No entanto, pesquisas apontam que até mesmo a distração cognitiva por falar ao telefone cria perigos significativos. Psicólogos da Universidade de Sussex², na Inglaterra, publicaram em 2016 um estudo que mostrou que motoristas imersos em conversas que ativam a imaginação faz com que enxerguem menos riscos ao dirigir.
Também indicou que conversar com outros passageiros traz menos risco do que falar ao celular, porque os pilotos tendem a moderar a discussão quando os perigos da estrada se tornam aparentes e compartilham pistas não verbais que criam um bate-papo menos exigente mentalmente. Sem essas pistas visuais, exige-se mais atenção da parte dos motoristas, obrigando-os a imaginar as situações narradas ao telefone.
O National Safety Council (NSC), dos EUA, também analisou a distração cognitiva e riscos de direção com o estudo técnico”Understanding the Distracted Brain: Why Driving While Using Hands-free Cell Phones Is Risky Behavior”2 (“Compreendendo o Cérebro Distraído: Porque é Arriscado Usar Celular com o Recurso com Hands-free Enquanto Dirigimos”, em tradução livre). A conclusão do relatório de 2012, que se baseou em 30 pesquisas científicas, foi de que prestar atenção a uma voz que não está presente contribui para inúmeras deficiências de direção.
Os motoristas e as empresas para as quais trabalham podem considerar o uso do telefone ao volante como uma parte fundamental da atividade. No entanto, o NSC afirma que este conceito é um mito, e vaticina: “o cérebro humano não realiza duas tarefas ao mesmo tempo. Ao invés disso, lida com elas de forma sequencial, alternando entre uma e outra. Ele pode fazer um malabarismo rápido, levando-nos erroneamente a acreditar que estamos fazendo duas coisas de forma simultânea”.

■ REQUISITO A ■
Reproduza do texto sobre distração ao volante tudo o que vai de "O National Safety" até "deficiências de direção.", sem alterar nada.

■ ENTRADAS EXTRAÍDAS ■
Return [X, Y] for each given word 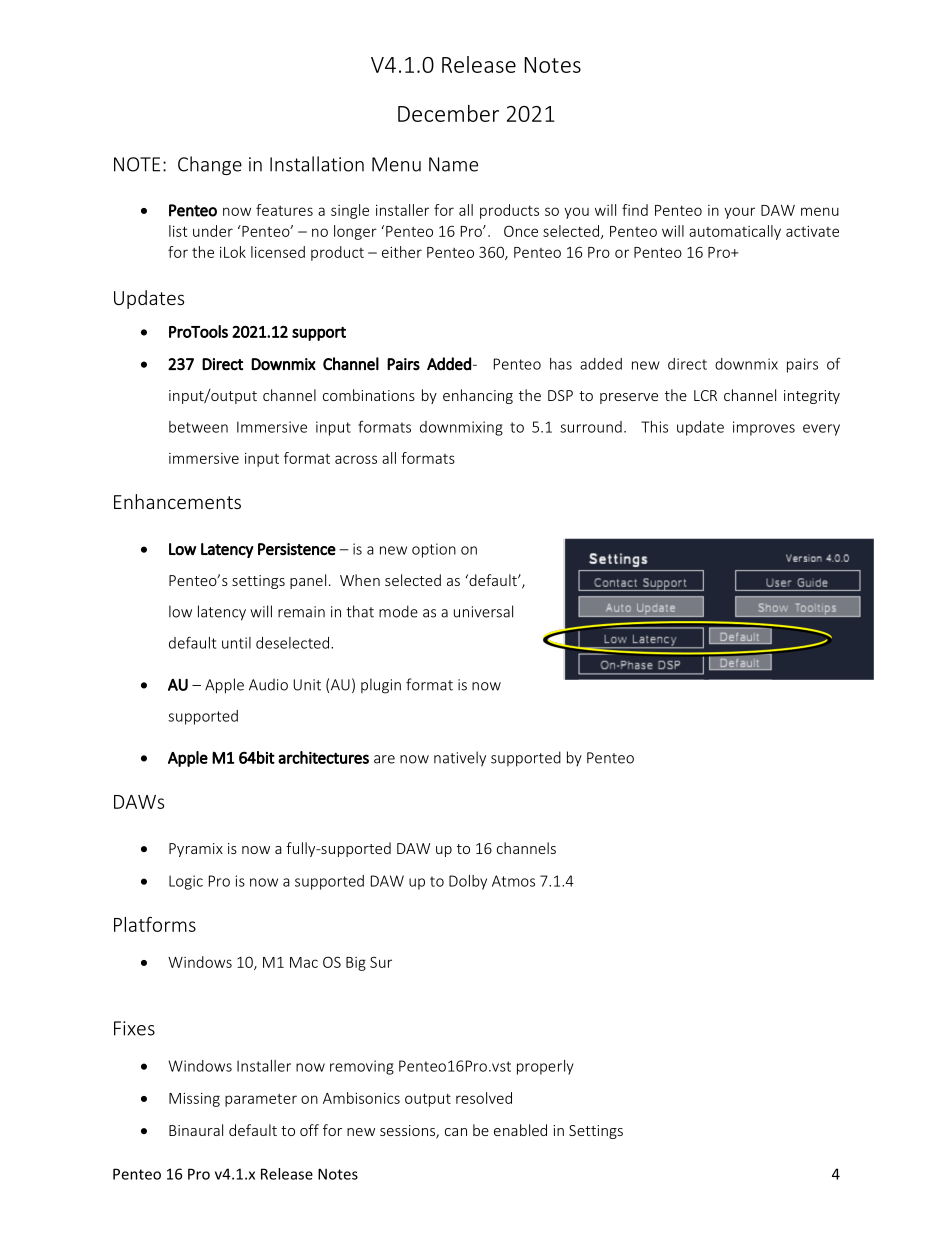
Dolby [468, 882]
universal [483, 611]
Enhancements [177, 501]
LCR [705, 395]
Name [453, 164]
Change [210, 165]
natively [460, 759]
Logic [186, 882]
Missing [194, 1100]
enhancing [478, 396]
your [739, 213]
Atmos [513, 881]
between [198, 427]
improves [764, 428]
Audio [268, 685]
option [434, 550]
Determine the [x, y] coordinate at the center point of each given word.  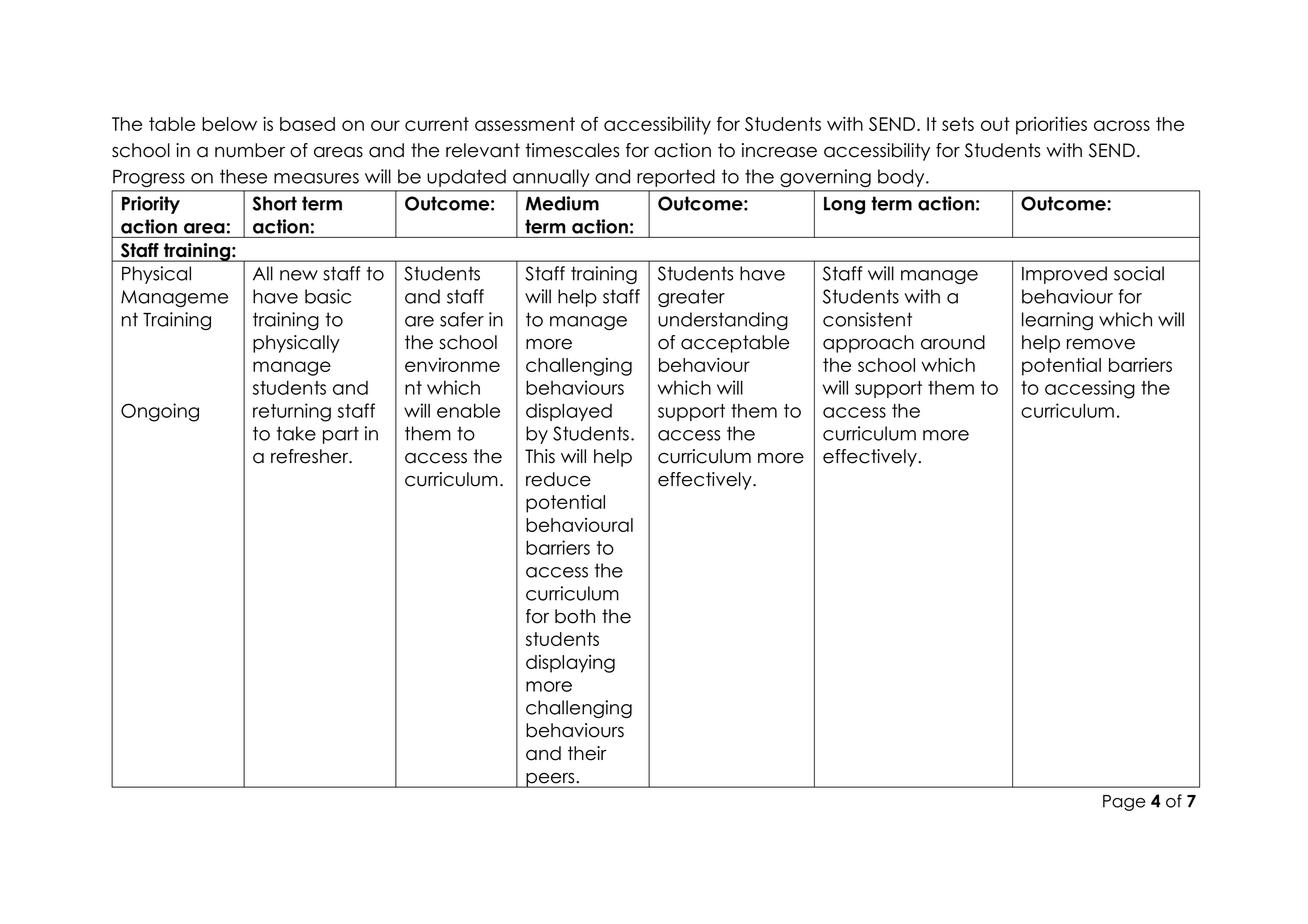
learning [1057, 321]
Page [1124, 803]
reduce [558, 479]
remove [1101, 344]
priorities [1051, 126]
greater [691, 298]
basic [328, 296]
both [575, 616]
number [250, 150]
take [296, 433]
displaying [570, 664]
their [587, 753]
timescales [572, 150]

■ REQUISITO B ■
Por favor, reescreva os registros desde a linha que contém "option [434, 550]" até o fim dos registros, com essa linha incluída, trocando "center point" por "midpoint" e mantendo todo o resto igual. Deixe as imagens fora da resposta.

■ SOLUÇÃO DO EXERCÍCIO A ■
O National Safety Council (NSC), dos EUA, também analisou a distração cognitiva e riscos de direção com o estudo técnico”Understanding the Distracted Brain: Why Driving While Using Hands-free Cell Phones Is Risky Behavior”2 (“Compreendendo o Cérebro Distraído: Porque é Arriscado Usar Celular com o Recurso com Hands-free Enquanto Dirigimos”, em tradução livre). A conclusão do relatório de 2012, que se baseou em 30 pesquisas científicas, foi de que prestar atenção a uma voz que não está presente contribui para inúmeras deficiências de direção.

■ SOLUÇÃO DO EXERCÍCIO B ■
option [434, 550]
Determine the [x, y] coordinate at the midpoint of each given word.  
learning [1057, 321]
Page [1124, 803]
reduce [558, 479]
remove [1101, 344]
priorities [1051, 126]
greater [691, 298]
basic [328, 296]
both [575, 616]
number [250, 150]
take [296, 433]
displaying [570, 664]
their [587, 753]
timescales [572, 150]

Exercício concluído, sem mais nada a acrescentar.